Each test case is now a separate file, which describes how to set up the data for the test (the two phone numbers, what names, what feature we're testing, etc) as well as what the expected results are (we get a name, or the reputation, or a different phone number, depending upon what's being tested). This way, we can have the regression test run one test, some of the tests, or “all the things!” The regression test will read in all the test cases and generate all the data required to run them. It then will start the seven programs with configurations generated on the fly, and start feeding SIP (Session Initiation Protocol) messages into the maelstrom, recording what goes on and checking the results as each test runs. And when a test fails, the test case information is recorded in an output file for later analysis.

So far, nothing out of the ordinary. That's pretty much how the previous regression test worked, except it generated all 15,852 test cases. But it's how I test some of the wierder border cases that I want to talk about.

First up—ensuring something that's not supposed to happen didn't happen [5]. In some circumstances, “Project: Lumbergh” will notify “Project: Cleese,” and I have to make sure it happens when it's supposed to, and not when it's not supposed to. I've already mentioned part of my solution [6] to this, but the updated version of that is: the regression test has a side channel to the fake endpoint that “Project: Cleese” talks to. Before each test, the regression test will send that component the test data and whether it should expect a request or not. The fake endpoint will simply record this data for later use. If a request is made for that particular test case, it will also be noted for later. Once the regression test has finished running all the tests and waited a few seconds for any last second requests to clear, it “runs” one more test—it queries the fake endpoint for a count of requests it actually received and compares it to the number the regression test thinks should have happened (and output success or failure). Upon termination of the regression test (as everything is being shut down), the fake endpoint will then go through its list of tests it received from the regression test, and record any discrpancies (a query that was supposed to happen didn't, or a query that wasn't supposed to happen, did). This is recorded in another file for later analysis (which is why I send over all the data to the fake endpoint—just to make it easier to see the conditions of the test in one place).

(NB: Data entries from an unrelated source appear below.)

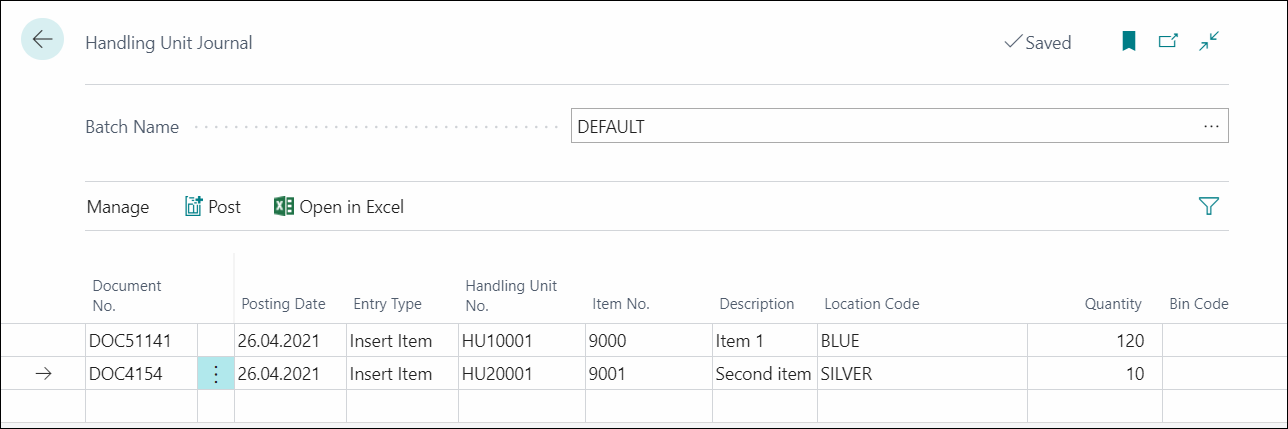Click the Quantity column header
The height and width of the screenshot is (429, 1288).
1112,304
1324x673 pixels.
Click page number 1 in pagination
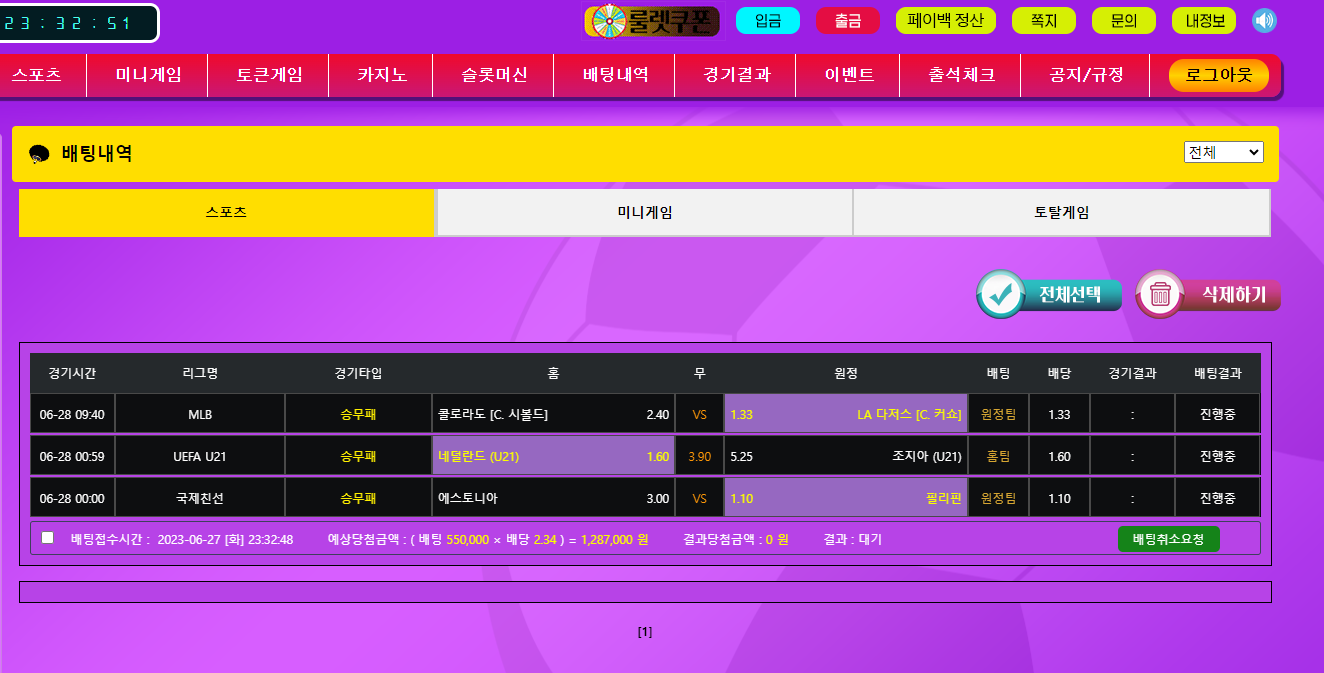click(645, 632)
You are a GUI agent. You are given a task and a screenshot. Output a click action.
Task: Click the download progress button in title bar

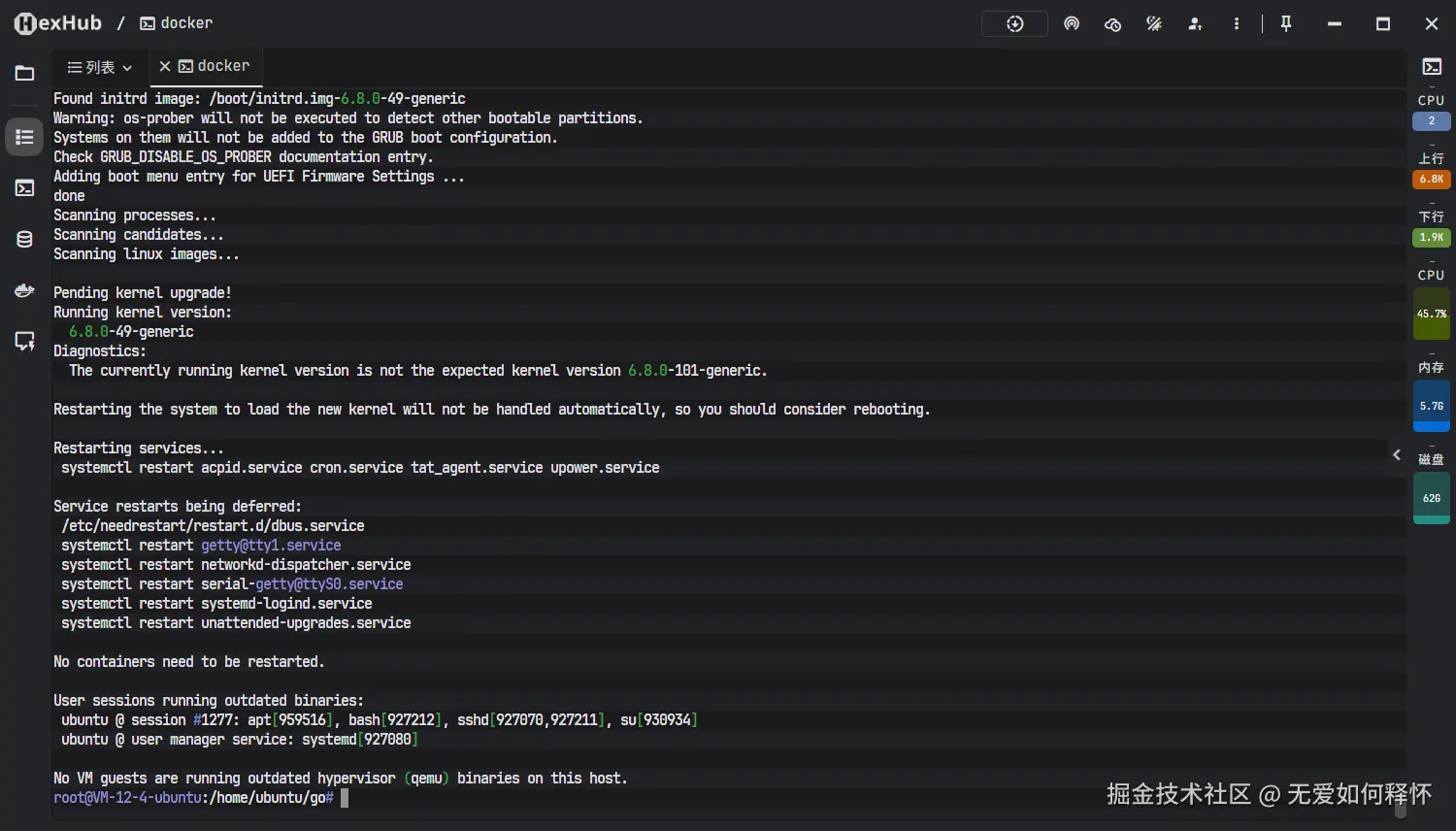point(1014,23)
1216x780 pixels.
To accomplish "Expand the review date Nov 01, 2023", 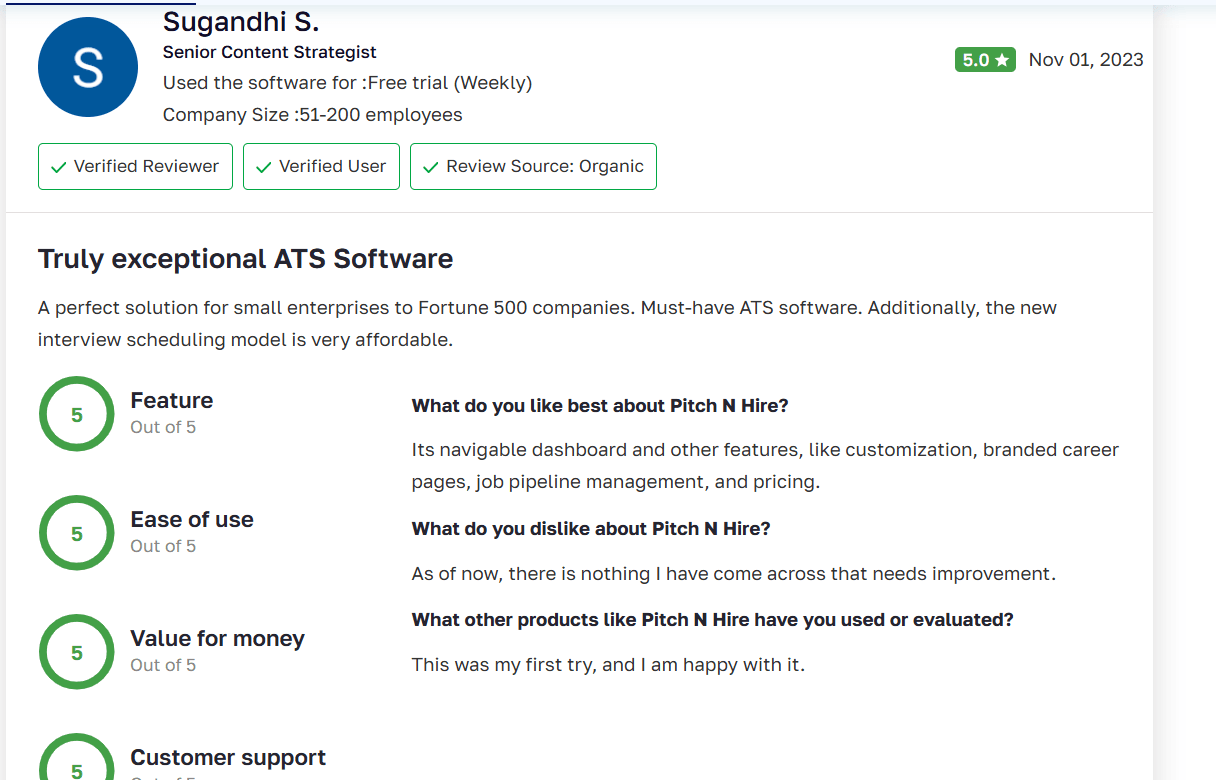I will click(x=1086, y=59).
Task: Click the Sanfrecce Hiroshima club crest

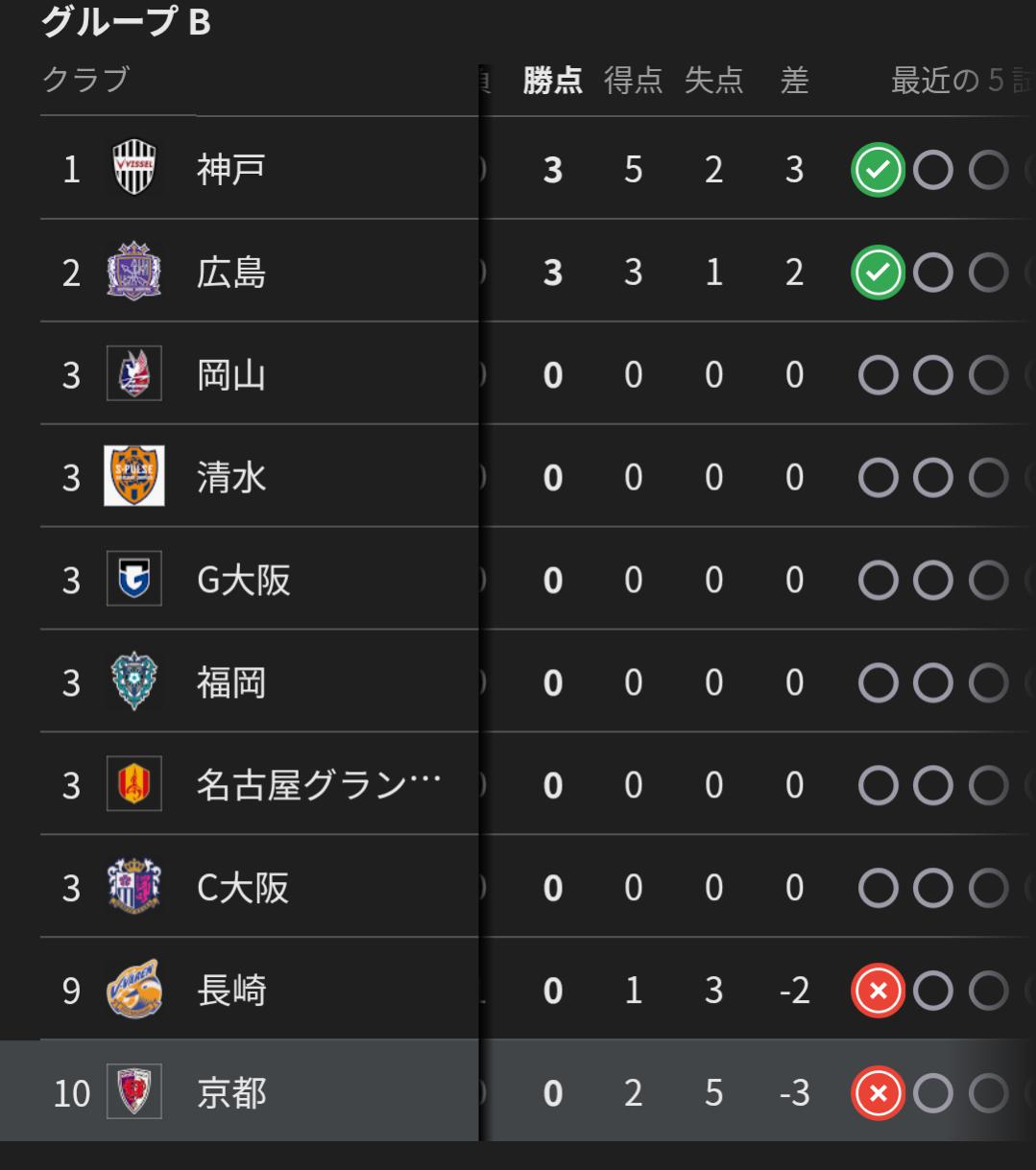Action: 133,272
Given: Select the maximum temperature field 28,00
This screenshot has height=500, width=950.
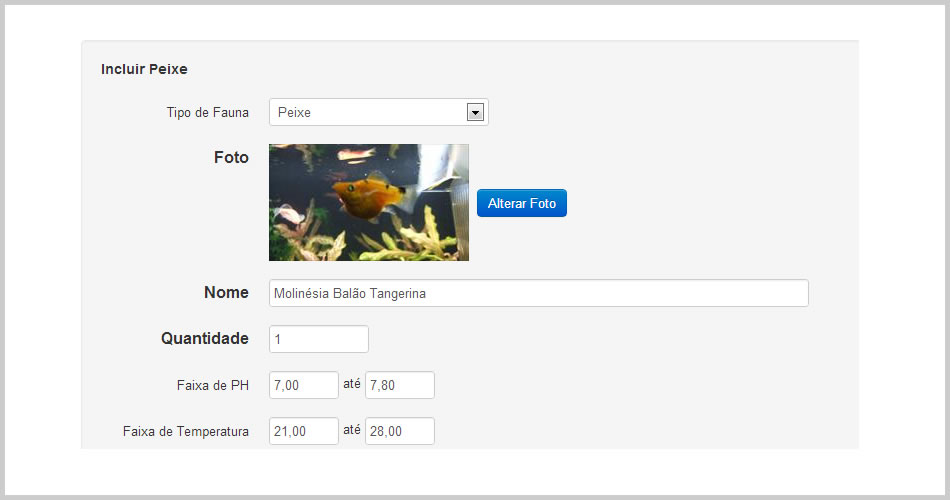Looking at the screenshot, I should pyautogui.click(x=400, y=431).
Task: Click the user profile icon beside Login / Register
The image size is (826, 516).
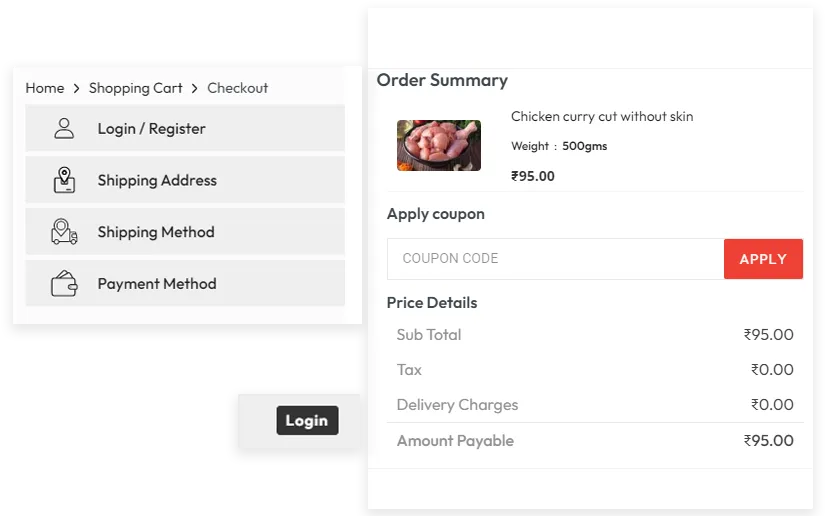Action: (x=64, y=129)
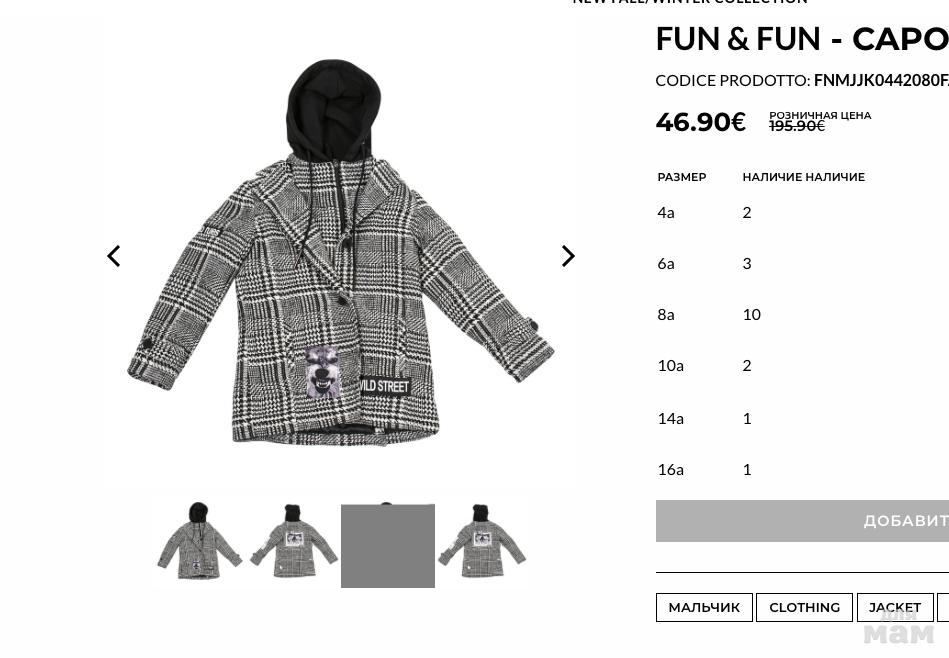Click the CLOTHING tag
Viewport: 949px width, 658px height.
(804, 607)
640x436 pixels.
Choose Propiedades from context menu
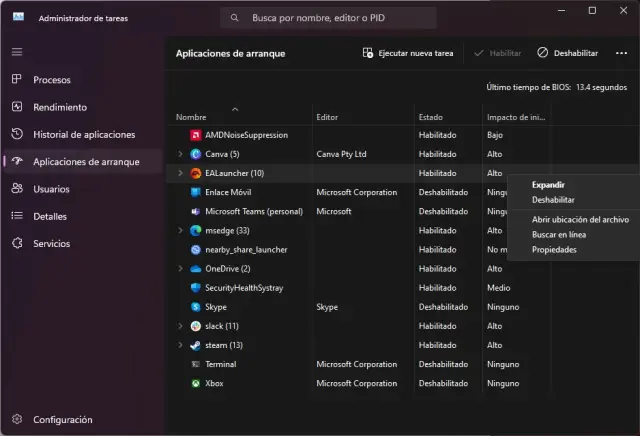pyautogui.click(x=554, y=249)
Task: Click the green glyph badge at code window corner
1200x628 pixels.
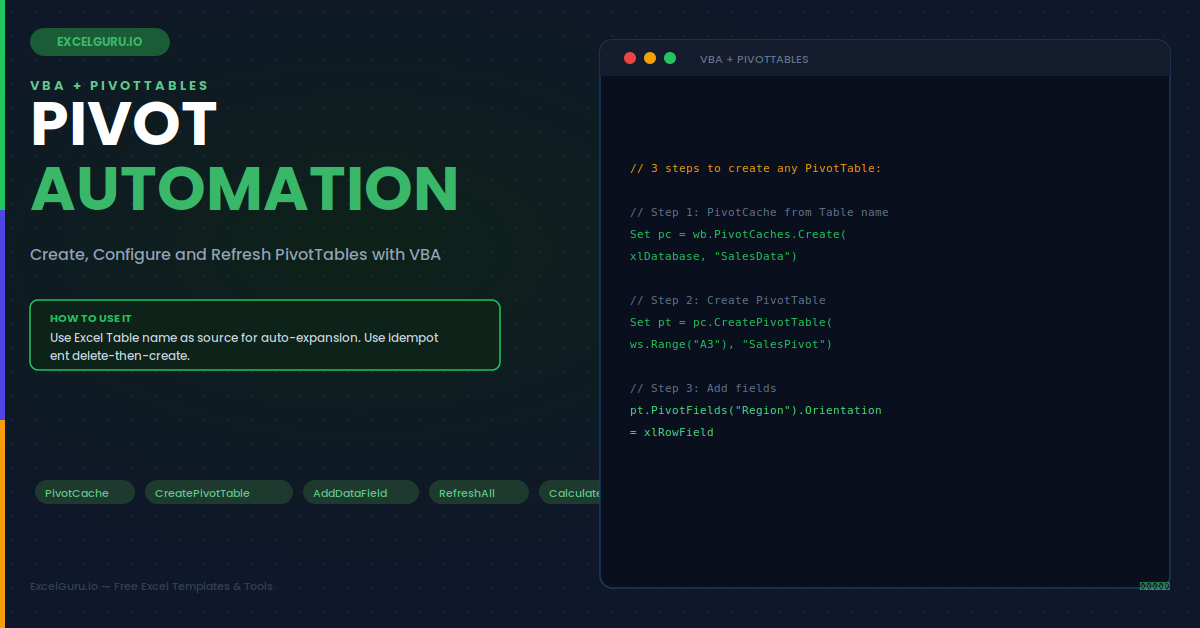Action: pyautogui.click(x=1154, y=586)
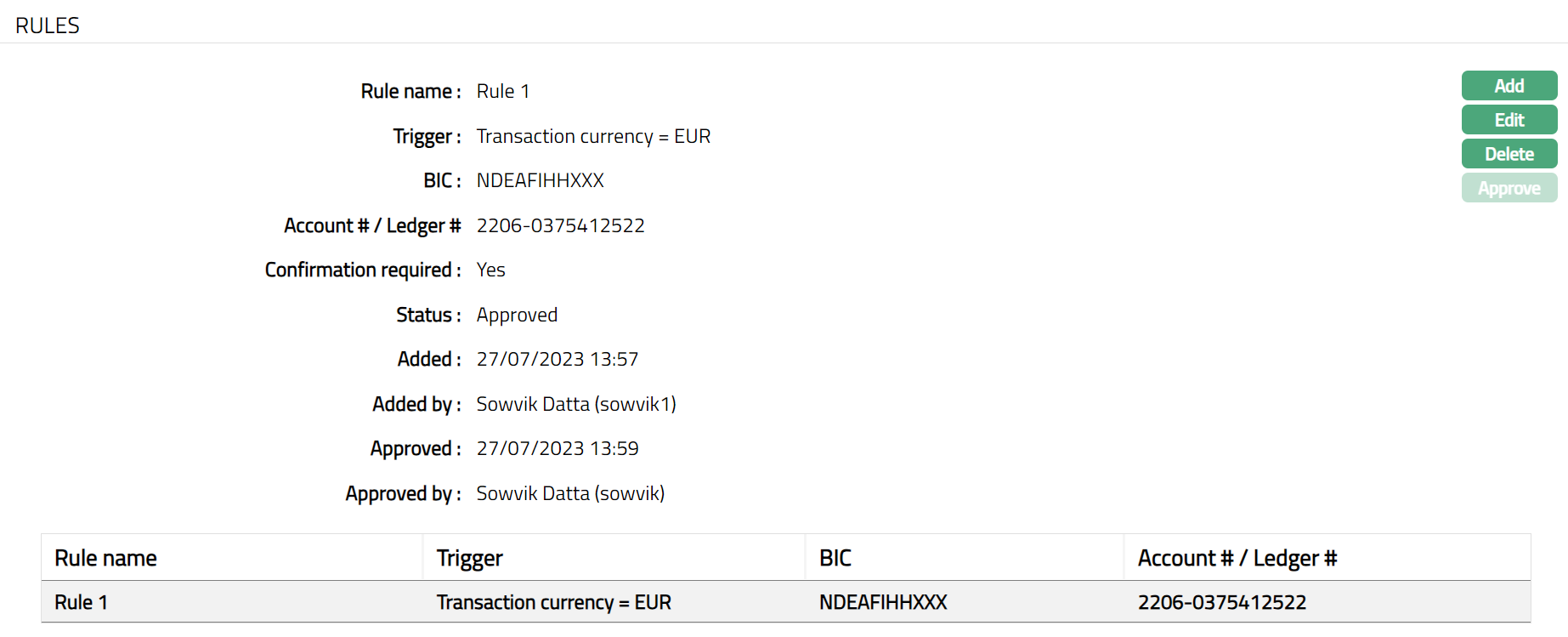Sort by the Rule name column header
1568x637 pixels.
click(106, 558)
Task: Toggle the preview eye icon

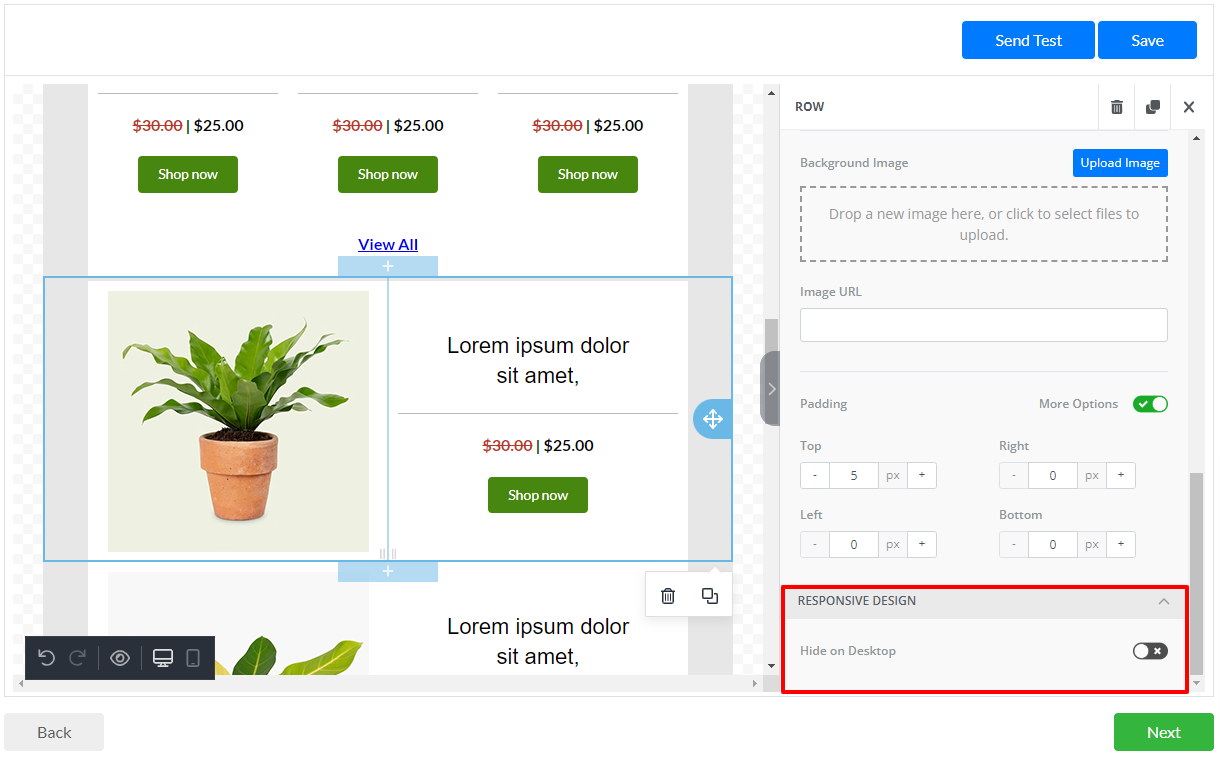Action: 120,658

Second—“Project: Lumbergh” talking to multiple DNS servers. It will generally send out both requests at once, given the rather demanding timing constraints on us, so we have to support reply A coming before reply B, reply B coming before reply A, reply A timing out but getting reply B, and reply B tming out but getting reply A. How to test for those nightmare scenarios automatically? Oh, “Project: Lumbergh” also maintains a continuous “heartbeat” to these services, and if those replies don't get though, the servers will be taken out of rotation by “Project: Lumbergh” and once the last one is gone, “Project: Lumbergh” effectively shuts down. The nightmare just got worse.

Well, again, I have written my own fake endpoints for these services (not terribly hard as the data is fixed, and it's not like I'm going for speed here). And again, I added a side channel for the regression test to communicate to the fake endpoints. After starting up the these fake endpoints, the regression test informs the endpoints what entry is considered the “heartbeat” so no delay what so ever will ever be applied to that query. Then before any test is run, the regression test will inform the endpoints how long to delay the response—all the way from “no delay” to “don't even respond” (except for the “heartbeat”—that will always happen) as it's part of the testing data.

Yes, it all works. Yes, it's a pain to write. Yes, it's a bunch of code to test. No, I don't have XXXXX­XX unit tests or regression tests for the regression test—I'm only willing to go so far.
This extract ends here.